Por Cecilia B. Díaz*

Hace algunos años se solía señalar la ausencia de programas humorísticos como géneros televisivos que se habían hibrializado para salpimentar desde noticieros, magazines hasta novelas. Incluso, la llegada de Peter Capusotto y sus videos en la Tv Pública aparecía en los análisis como excepción a la regla, que sobrevivía en la marginalidad de la planilla de Ibope.

 

Sin embargo, el 2012 ofreció un mayor abanico de envíos humorísticos que muestran la renovación no sólo de gags, sino también de estéticas. Tal es así que se sumaron Cualca y Paco Cambiasso, desde Duro de Domar a la oferta de Capusotto y el dominical La Red Tv Sin Codificar.

Más allá de los matices, estas producciones toman como disparador la crítica a los medios masivos de comunicación y a las industrias culturales. Pero, no se quedaron en lo bizarro y lo freak de las pantallas, sino que en cada emisión interpelan al espectador al exponer los usos y consumos de los discursos mediáticos. Esto es más que una coincidencia de iniciativas individuales o parciales, se trata de un clima de época.

En décadas pasadas, el espacio donde se desarrollaban las escenas humorísticas eran la oficina, el barrio, la cama, la fábrica e incluso el bar. Hoy, son las pantallas, las declaraciones frente a miles de micrófonos, la actividad en las redes sociales y hasta en un decorado de un talk show.

En la sátira de las cámaras ocultas que hace Sin Codificar se incluye la crítica sobre la construcción de las noticias y el sensacionalismo que el mismo canal realiza bajo el rótulo de periodismo de investigación. Asimismo, Yayo, el principal humorista conduce el sketch del panel de debate Hablemos sin saber, donde confluye la figura del opinólogo banal que afirma desde sus percepciones sin valerse de datos certeros. Así el envío dominical combina parodias de humor simple hacia los reality's show y los noticieros internacionales como el local Prendé y pagá.

Por su parte, el hilarante Paco Cambiasso revela la influencia de los discursos mediáticos en las conversaciones cotidianas pero al descontextualizarlos son disparadores de las críticas más sagaces.

En otro orden, la reciente sección Cualca comenzó sus emisiones poniendo la mira en la cobertura periodística sobre el delito y la delincuencia, revelando los estereotipos de los cronistas y la manipulación informativa.
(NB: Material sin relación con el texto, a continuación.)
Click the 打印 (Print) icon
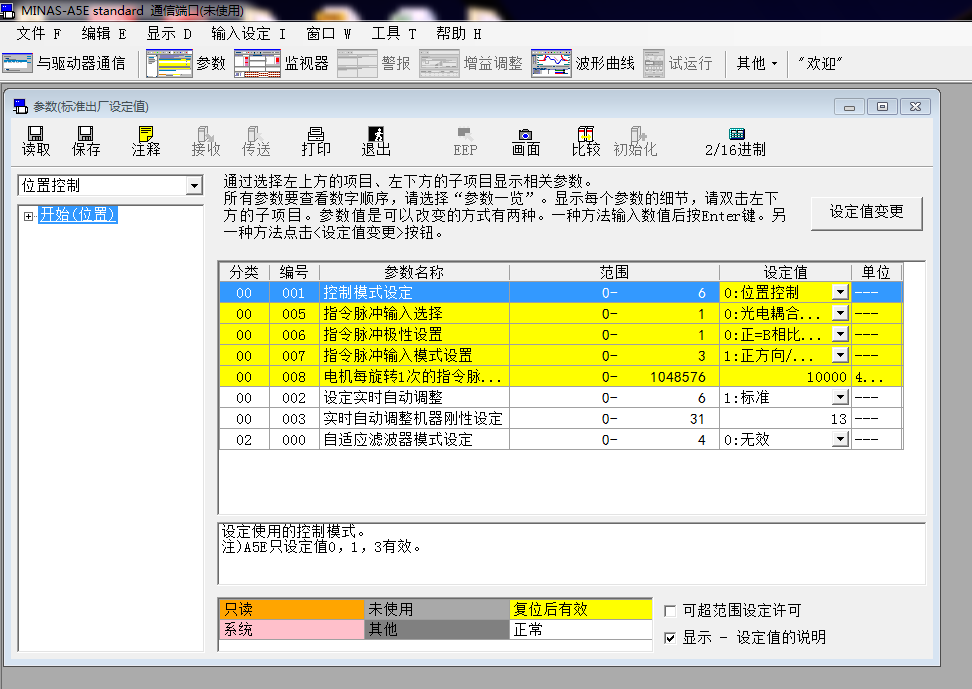The height and width of the screenshot is (689, 972). [316, 140]
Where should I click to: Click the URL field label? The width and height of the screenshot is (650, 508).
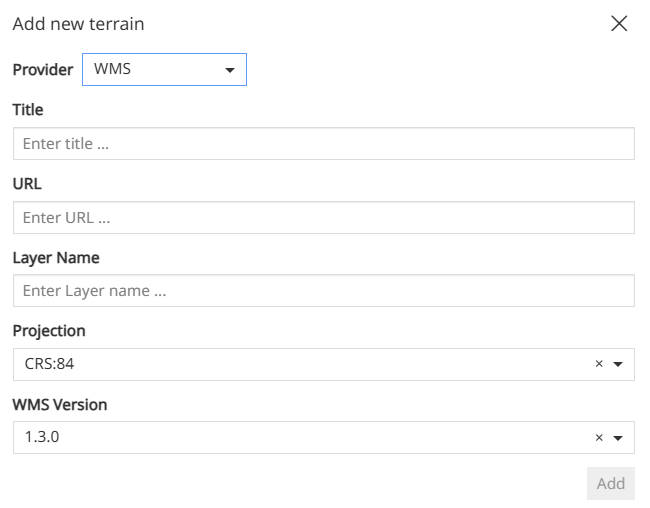(x=27, y=184)
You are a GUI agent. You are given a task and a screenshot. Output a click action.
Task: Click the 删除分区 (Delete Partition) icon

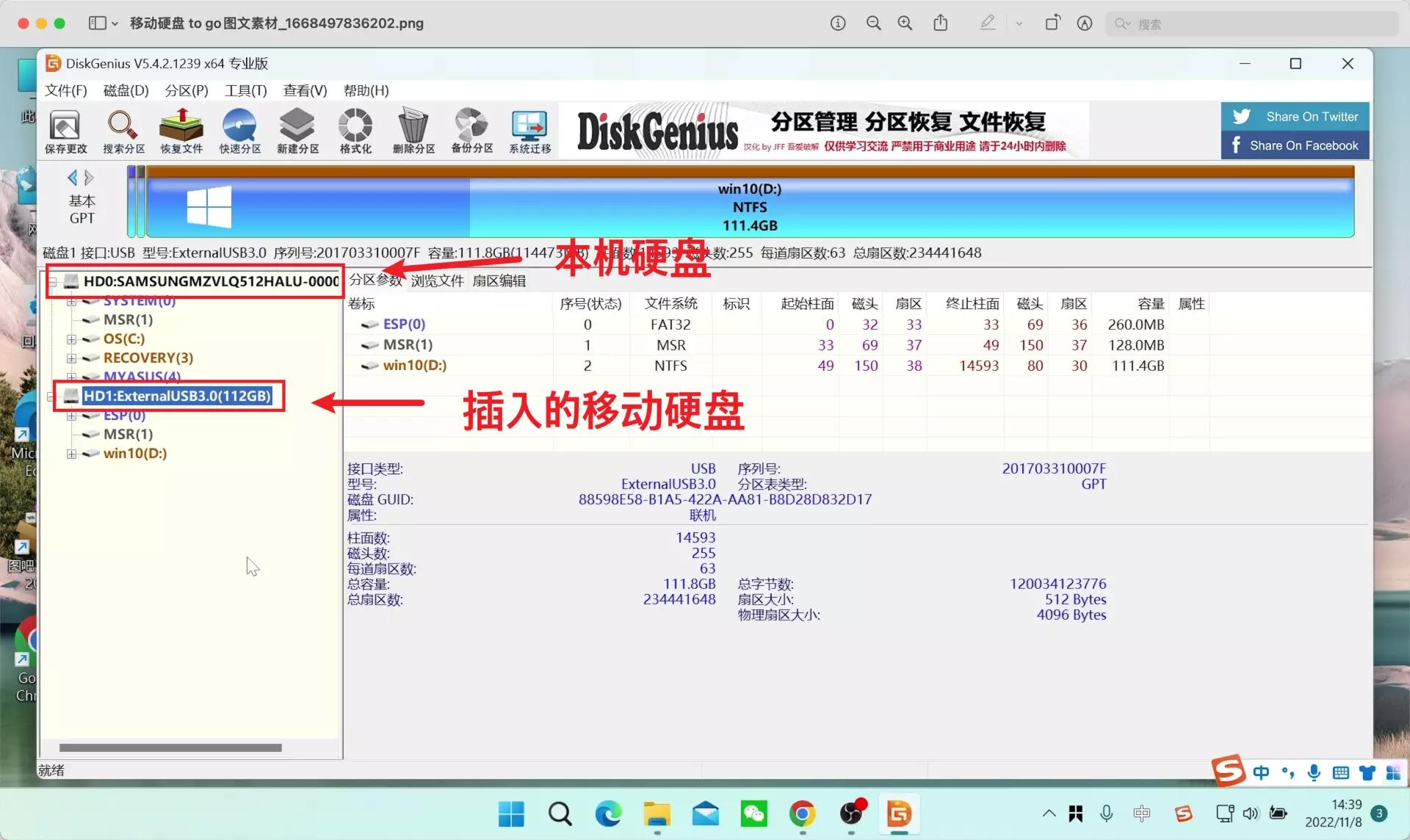point(413,131)
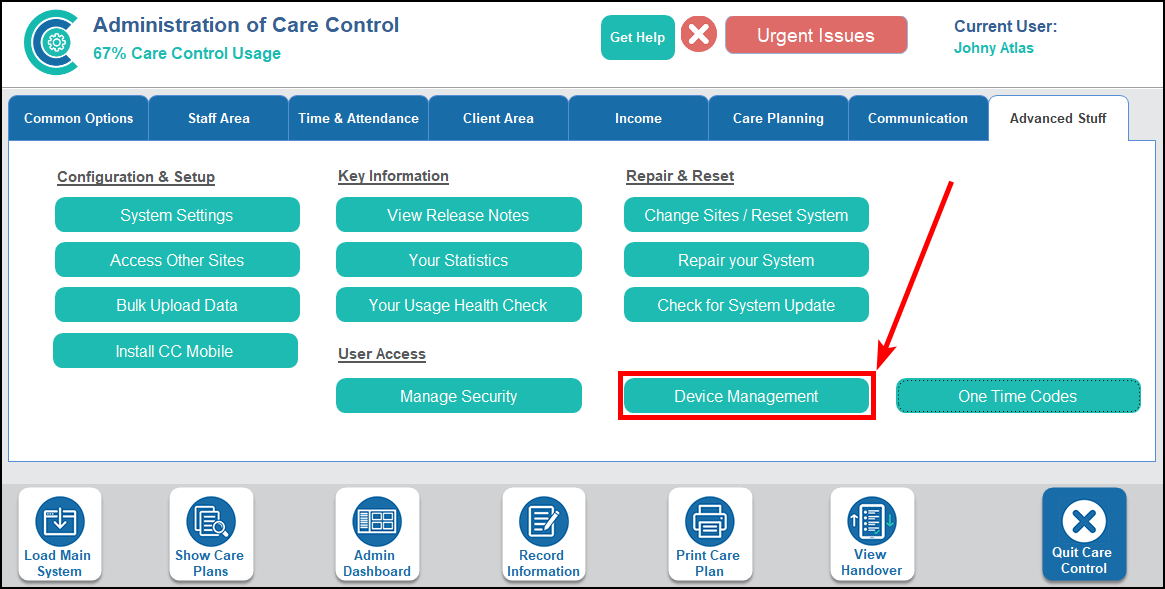Click the Device Management button
Viewport: 1165px width, 589px height.
pos(746,396)

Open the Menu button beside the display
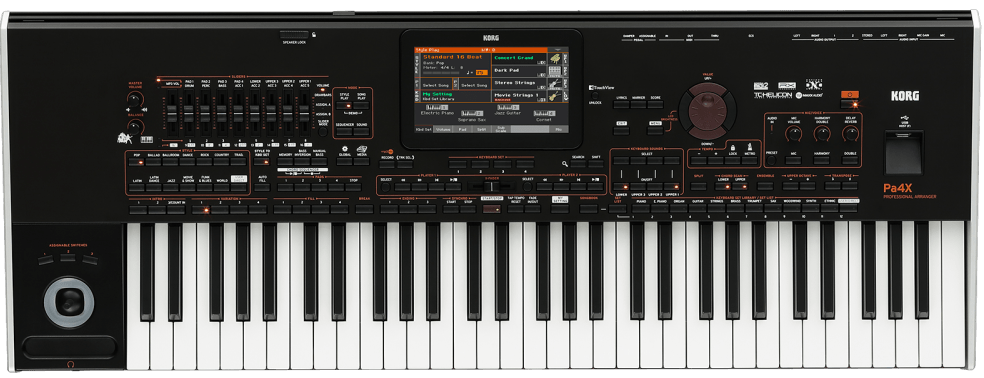click(x=655, y=131)
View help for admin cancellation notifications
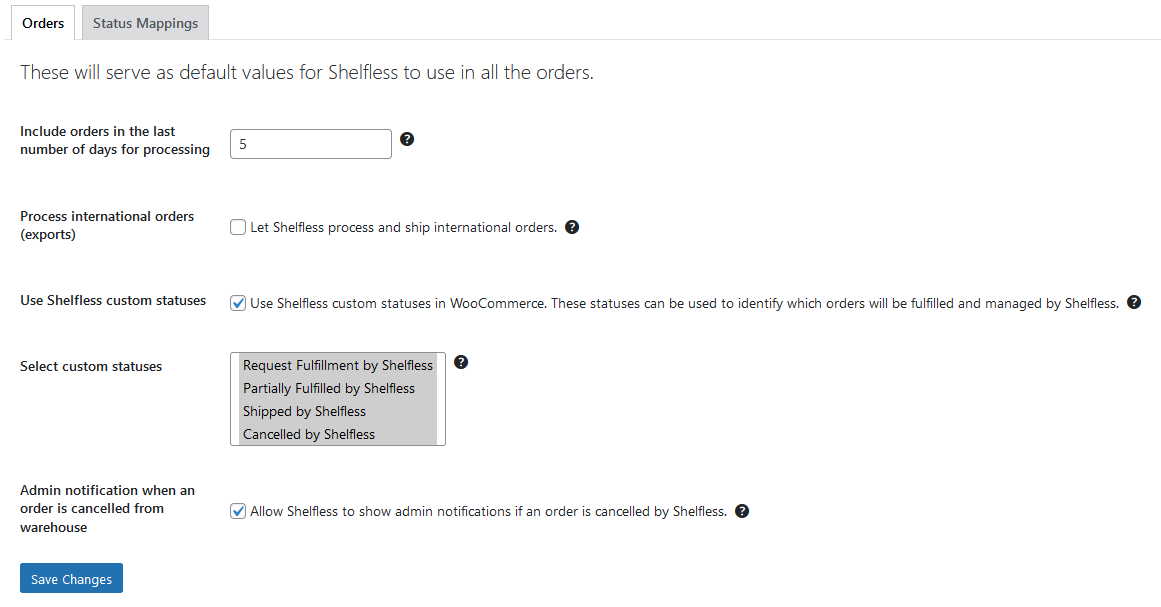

No obstante, no redujo su acidez a lo mediático; son destacados los capítulos Convivencia (allí donde el amor rosa sucumbe ante terroríficas escenas de la vida cotidiana) y Violencia Obstétrica, donde se ficcionalizaron las prácticas que dañan la salud reproductiva de la mujer y el humor negro no era creación, sino una mimesis de lo real.

En general, la mirada fresca y molesta del equipo comandado por Malena Pichot focaliza en los dilemas generacionales de adolescencias tardías que son contemporáneas a la desacralización mediática.

Algo similar ocurre con el culto por Peter Capusotto y sus videos cuyo atractivo radica en la desarticulación de los estereotipos del rock pero que sacude al espectador sobre los discursos a los que se expone día a día. Tal es el caso de Micky Vainilla que devela la xenofobia internalizada en la sociedad y enmascarada bajo el optimismo light pregonado desde los sectores conservadores.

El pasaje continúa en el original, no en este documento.